Rising interest income and trading activity boosted income
overall. Commission and service-related business held stable.
Client assets under management remained stable at SFr46.4
billion, the bank said in a statement.
Net new money inflows were "positively impacted" by initiated
outflows due to adjustments to the client portfolio, including
those client relationships with Russian connections.
(In
March last year, VP said its results were affected by one-off
effects caused by processing sanctions involving Russian
clients. Two years ago, Switzerland, along with the European
Union, UK and US, and certain other nations, imposed sanctions on
Russia for its invasion of Ukraine.)
VP said its net new money inflow at the end of 2023 was SFr27
million.
“In a challenging geopolitical and interest rate environment, VP Bank once again succeeded in increasing its earning power while at the same time normalising cost growth,” Paul H Arni, group CEO of VP Bank, said.
Expenses
Operating expenses rose by 7.7 per cent to SFr313.5 million. As
previously announced, this includes write-downs on investments
made and exceptional compliance costs related to adjustments to
the client portfolio, the bank said.
The cost/income ratio narrowed from 86.6 per cent to 86.0 per
cent.
VP Bank said its tier 1 capital ratio – a yardstick of a bank’s
“shock absorber” against adverse market events – was 24.9 per
cent, and the liquidity coverage ratio was 305.8 per cent.

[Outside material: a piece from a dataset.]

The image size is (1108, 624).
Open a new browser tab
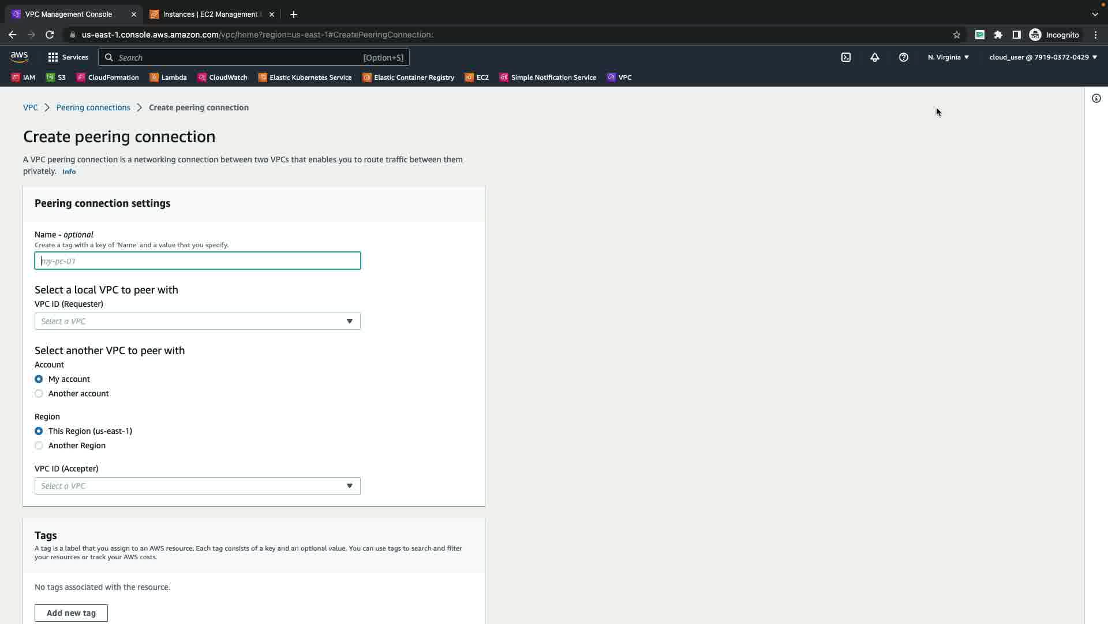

Results were affected, VP Bank said, by the “significant
appreciation of the Swiss franc.” VP Bank makes less than 30
per cent of its corporate earnings in Swiss francs, whereas
almost 80 per cent of its costs are in this currency. If exchange
rates had remained constant, net income for the year would have
grown by around 30 per cent,” it said.
The lender confirmed its financial targets: an annual revenue
growth rate of between 4 and 6 per cent; annual net new
money growth of at least 4 per cent; a tier 1 ratio of more
than 20 per cent; and a cost/income ratio of less than 75
per cent by 2026.
The board of directors proposes approving an unchanged
dividend pay-out of SFr5.00 per registered share A and SFr0.50
per registered share B at the annual general meeting on 26
April 2024,
Also at the annual meeting, the board proposes to elect Dr Dirk
Klee as a member for a three-year term, and to re-elect Philipp
Elkuch for three years. It also intends to elect Stephan
Zimmermann as its new chairman at an extraordinary meeting
following the annual general meeting, it added.